The marketing name is "blood-oxygen sensing"; the filing name is multi-wavelength pulse oximetry. Fitbit's granted patent US10568525B1, issued February 25, 2020 and naming inventors including Shelten Yuen and Peter Richards, describes the actual technique: shining light at more than one wavelength into the skin and reading how much is absorbed by oxygenated versus deoxygenated hemoglobin. The CPC tag A61B 5/14551 is the pulse-oximetry class — this is medical-sensor art, not consumer-gadget art.

Why multiple wavelengths matters is the whole point of the claim. A single-wavelength reading cannot separate oxygenated from deoxygenated blood; the ratio between absorption at two or more wavelengths is what yields an SpO2 estimate.
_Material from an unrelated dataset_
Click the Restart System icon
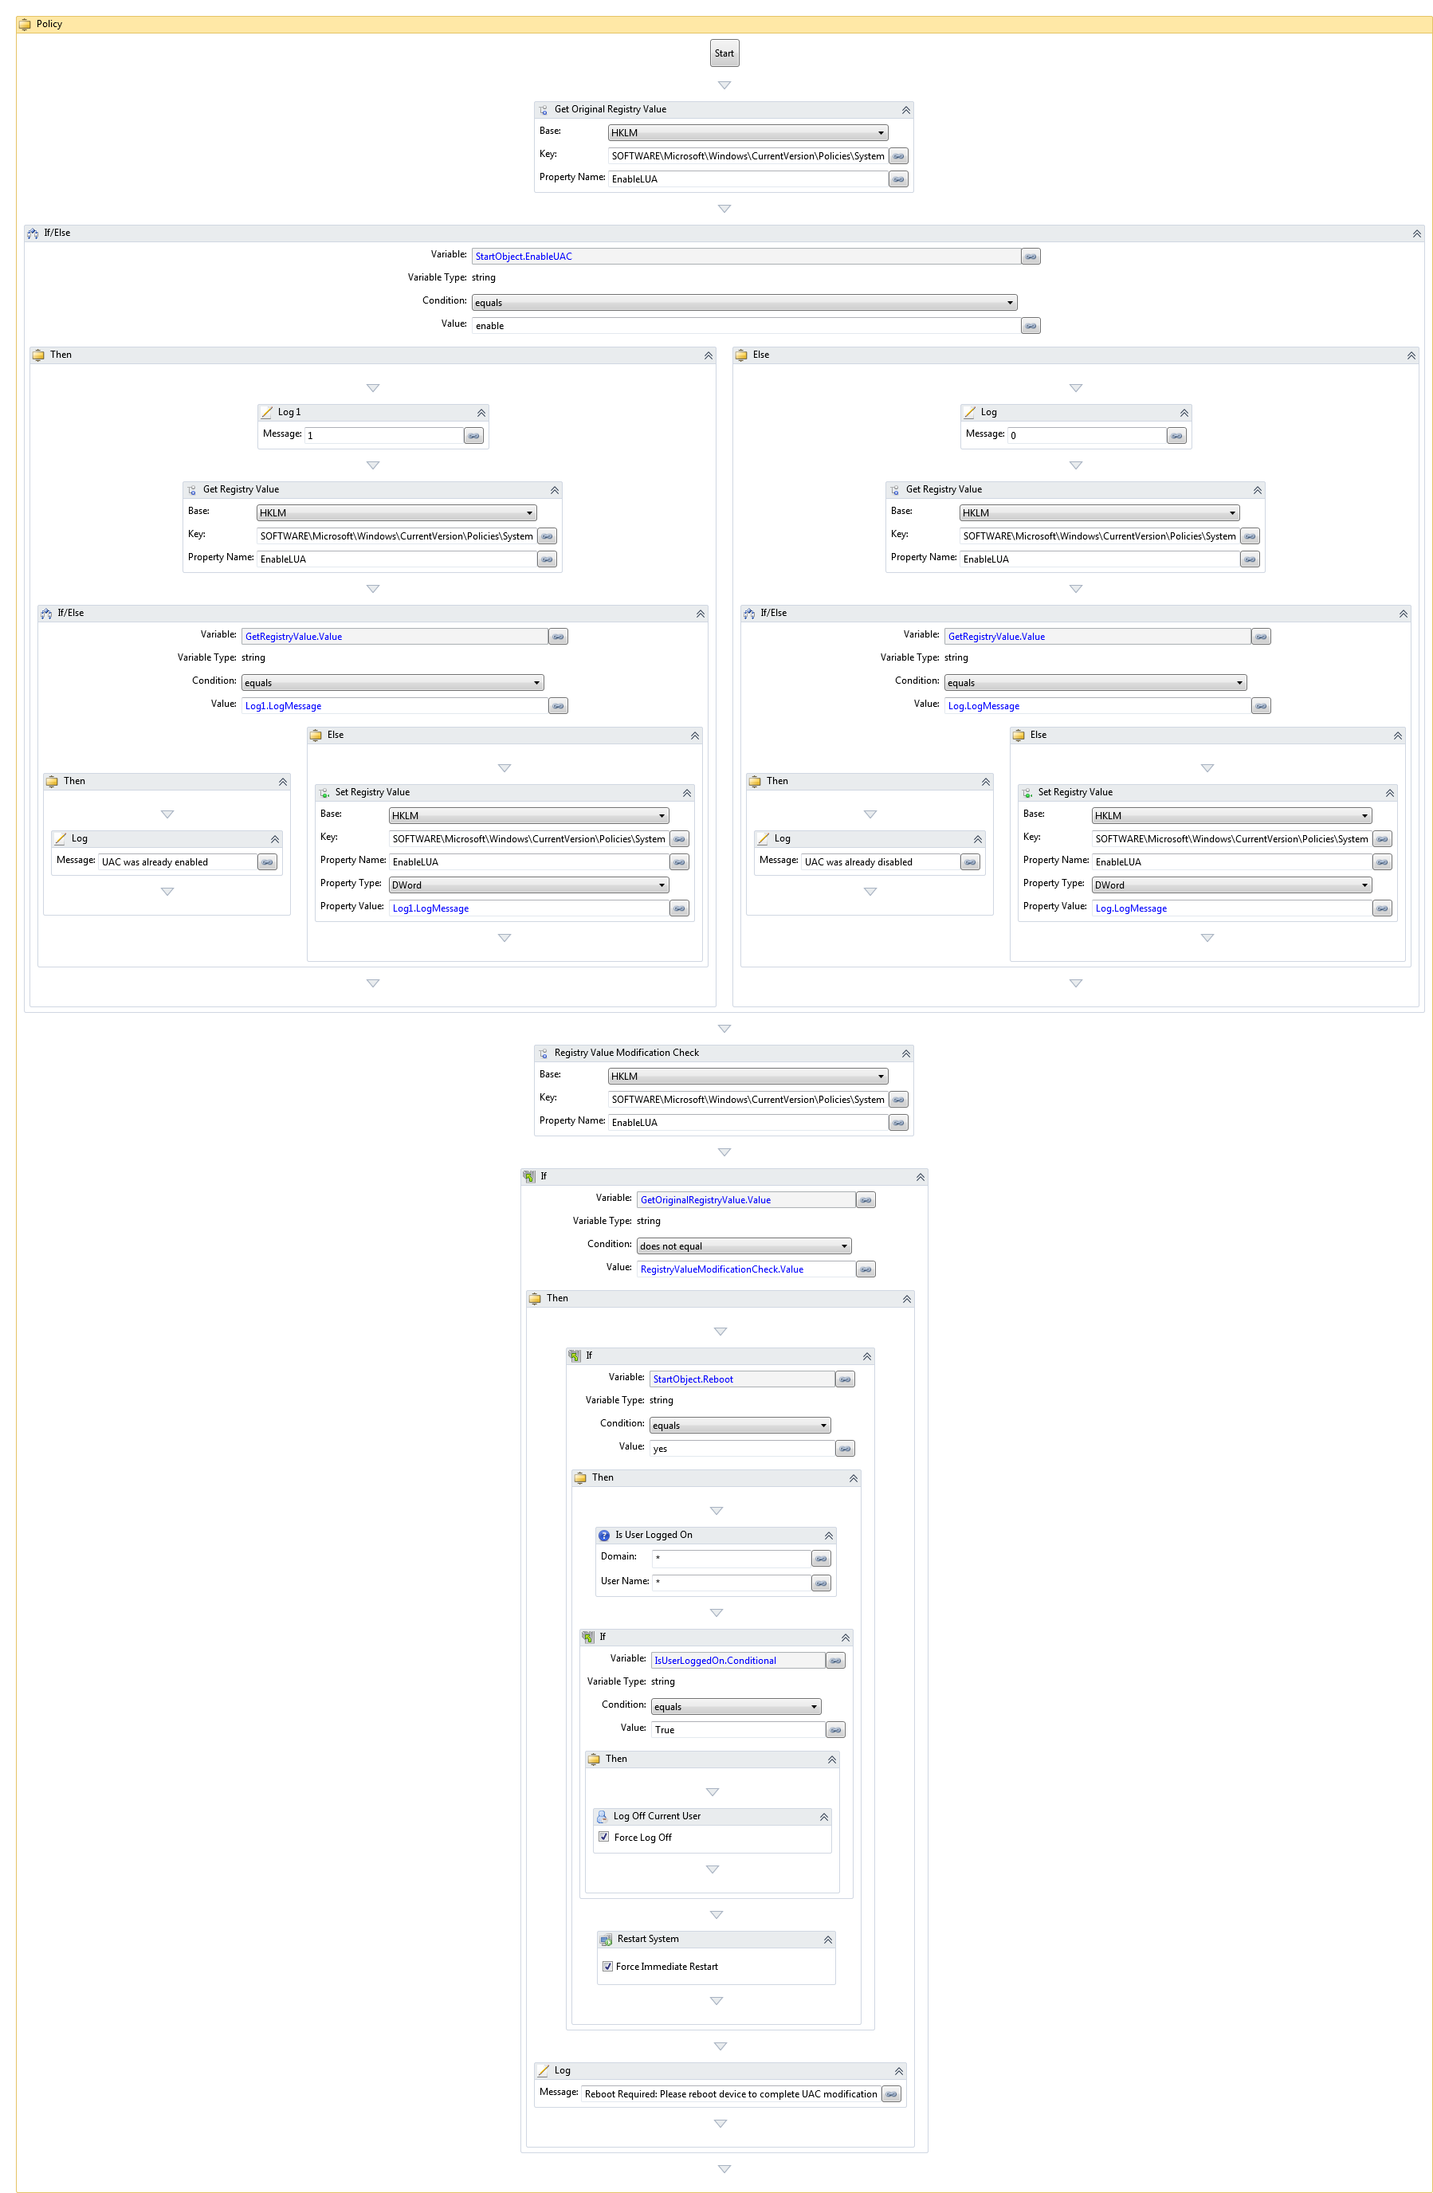Viewport: 1433px width, 2193px height. (x=605, y=1940)
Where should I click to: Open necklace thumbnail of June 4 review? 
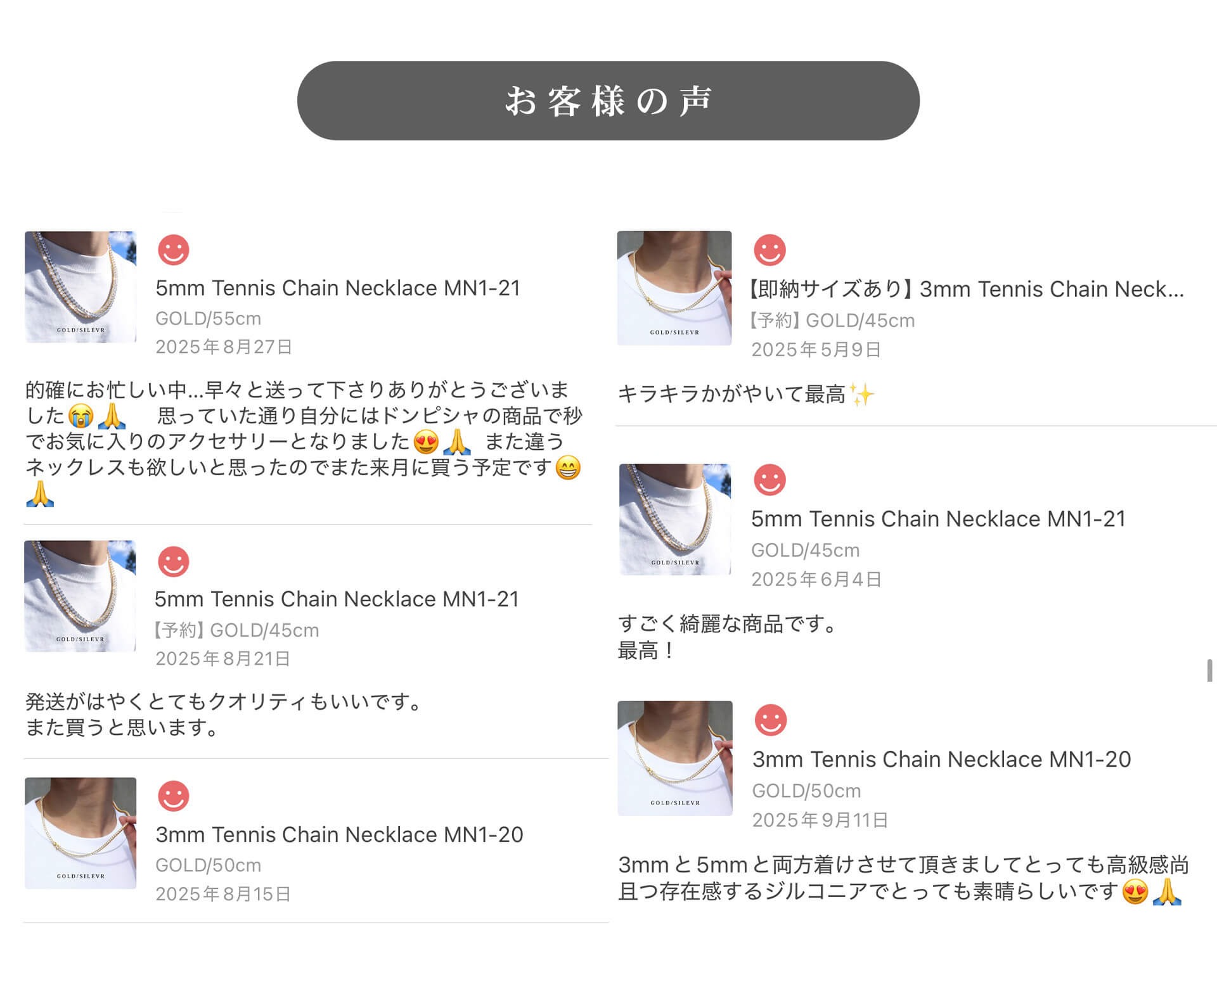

The patent's contribution is in doing that on a wrist — a far noisier optical environment than a fingertip clip — where motion, skin tone, and ambient light all corrupt the signal.

Novel, or just renamed? Pulse oximetry itself is decades old; the fingertip clip in every hospital uses it. What the wearable patents claim is not the principle but the engineering of doing it reliably through the back of a watch. That distinction is exactly the one the house style insists on: the technique is old, the wrist implementation is the defensible work.

The strategic read is that this filing predates Google's acquisition of Fitbit closing, and it lands the optical-sensing IP inside a portfolio that a platform owner wanted. A wrist that can measure blood oxygen is a wrist that can anchor a health-services story, and the sensor patent is the spine of that story.

Scope discipline applies. US10568525B1 is a granted patent (the B1 kind code indicates a grant with no pre-grant publication), so the rights are real. But a multi-wavelength pulse-oximetry claim is not a monopoly on wrist health sensing — it is one method among a crowded field that includes Masimo, Valencell, and Apple. The wearable-sensing space is a patent thicket, and this grant is one strand of it.

On the record, blood-oxygen on the wrist is not a 2020s novelty — it is a method Fitbit had pinned down and filed before the feature became a checkbox on every flagship watch. The data asset shows the work; the marketing only shows the result.